> Trecho para leitura:
========================
Numeração única: 3851451-17.2013.8.13.0024
Autor: Daniel Borja Pinto
Ré: Igreja Batista Renovada Monte Moria
COMARCA DE BELO HORIZONTE / MG
I – RELATÓRIO
Daniel Borja Pinto ajuizou a presente AÇÃO DE PRESTAÇÃO DE CONTAS em face de Igreja Batista Renovada Monte Moria, qualificados.
Alega, em síntese, que em 28/04/2010 celebrou com a ré contrato de promessa de compra e venda, cujo objeto era 50% de um terreno com suas benfeitorias e acessões, conforme ato de leilão e arrematação do processo nº 1995.001.078186-2.
Afirma que ficou avençado o pagamento de R$505.000,00, sendo R$200.000,00 no ato da assinatura, R$180.000,00 por meio de doze parcelas finais da arrematação do imóvel em leilão, e R$125.000,00 após a assinatura da escritura pública de compra e venda imobiliária, a ser confeccionada em cartório de notas.
Aduz que ainda ficou convencionado que a utilização do imóvel seria de 50% para o autor e de 50% para a ré, além de que a ré se comprometeu a entregar ao autor toda a documentação necessária à confecção da escritura pública de compra e venda, em tempo hábil.
Informa que em 05/09/2013 notificou a ré, a fim de que lhe entregasse a documentação necessária, bem como para que prestasse contas das receitas e despesas referentes ao estacionamento, lava-jato, aluguel do prédio e do salão de festas, marcenaria e outros serviços explorados no imóvel, porém a ré não se manifestou.
Destaca que, anteriormente à notificação, devido à sua insistência, recebeu prestação de contas relativa apenas à exploração do estacionamento pelos mensalistas, excluídos os diaristas, horistas e pernoitistas, no período de maio de 2010 a setembro de 2013.
Ao final, pede que a ré apresente contas das receitas e despesas referentes ao estacionamento, lava-jato, aluguel do prédio e do salão de festas, marcenaria e outros serviços explorados no imóvel.
Com a inicial vieram os documentos de f. 05/313.
Citada, a ré apresentou a contestação de f. 318/322, acompanhada dos documentos de f. 323/327.
========================
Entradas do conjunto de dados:
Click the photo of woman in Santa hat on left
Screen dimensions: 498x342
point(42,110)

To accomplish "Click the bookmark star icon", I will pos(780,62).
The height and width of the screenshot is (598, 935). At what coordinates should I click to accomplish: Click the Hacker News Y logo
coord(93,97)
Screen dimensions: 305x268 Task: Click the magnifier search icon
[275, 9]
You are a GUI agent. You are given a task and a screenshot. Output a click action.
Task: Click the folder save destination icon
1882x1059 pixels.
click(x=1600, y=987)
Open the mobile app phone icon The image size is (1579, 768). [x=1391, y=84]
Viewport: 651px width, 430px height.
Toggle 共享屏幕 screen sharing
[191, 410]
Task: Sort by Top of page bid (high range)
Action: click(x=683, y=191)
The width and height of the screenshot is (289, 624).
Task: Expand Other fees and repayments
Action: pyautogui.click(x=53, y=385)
========================
> Instruções:
(A) Digite de novo, sem alterar nada, todas as linhas das entradas do conjunto de dados acima.
(B) Prossiga com o trecho sobre a ação de prestação de contas contra a igreja, a partir do ponto em que ele termina.

> Respostas dadas:
(A)
Click the photo of woman in Santa hat on left
Screen dimensions: 498x342
point(42,110)

To accomplish "Click the bookmark star icon", I will pos(780,62).
The height and width of the screenshot is (598, 935). At what coordinates should I click to accomplish: Click the Hacker News Y logo
coord(93,97)
Screen dimensions: 305x268 Task: Click the magnifier search icon
[275, 9]
You are a GUI agent. You are given a task and a screenshot. Output a click action.
Task: Click the folder save destination icon
1882x1059 pixels.
click(x=1600, y=987)
Open the mobile app phone icon The image size is (1579, 768). [x=1391, y=84]
Viewport: 651px width, 430px height.
Toggle 共享屏幕 screen sharing
[191, 410]
Task: Sort by Top of page bid (high range)
Action: click(x=683, y=191)
The width and height of the screenshot is (289, 624).
Task: Expand Other fees and repayments
Action: pyautogui.click(x=53, y=385)

(B)
Preliminarmente, sustenta a ausência de interesse de agir do autor e a inadequação do procedimento eleito.
No mérito, alega que o autor cumpriu apenas com parte do avençado no contrato de promessa de compra e venda, de modo que a ré teve de socorrer-se de seus membros para saldar o débito, inclusive mediante empréstimos com juros elevados e danos morais.
Ressalta a nulidade do negócio jurídico, uma vez que o estatuto da ré rege que qualquer negociação de venda deve ter aprovação de seus membros por meio de assembleia.
Afirma que cumpriu integralmente com o avençado na arrematação do imóvel.
Aduz que inexiste obrigação de prestar contas na condição de administradora de bens ou interesses da Igreja Batista Renovada Monte Moria, sobretudo ao autor.
Informa que a intenção das partes era a celebração de contrato de parceria para aquisição do imóvel, porém como o autor não cumpriu sua parte, o contrato não foi efetivado, tendo a ré adquirido sozinha o imóvel.
Sustenta que, apesar de o contrato prever a utilização do imóvel no percentual de 50% para cada uma das partes, essa disposição não prevalece, em razão da nulidade do negócio jurídico.
Ao final, pugna pela improcedência do pedido.
Impugnação às f. 331/342.
Na fase de especificação de provas, a ré requereu o depoimento pessoal do autor, a oitiva de testemunhas a realização de perícia, ao passo que o autor pugnou pela produção de prova pericial apenas.
Despacho saneador às f. 393/393v, em que foram afastadas as preliminares e deferidas algumas das provas requeridas (depoimento pessoal do autor e oitiva de testemunhas).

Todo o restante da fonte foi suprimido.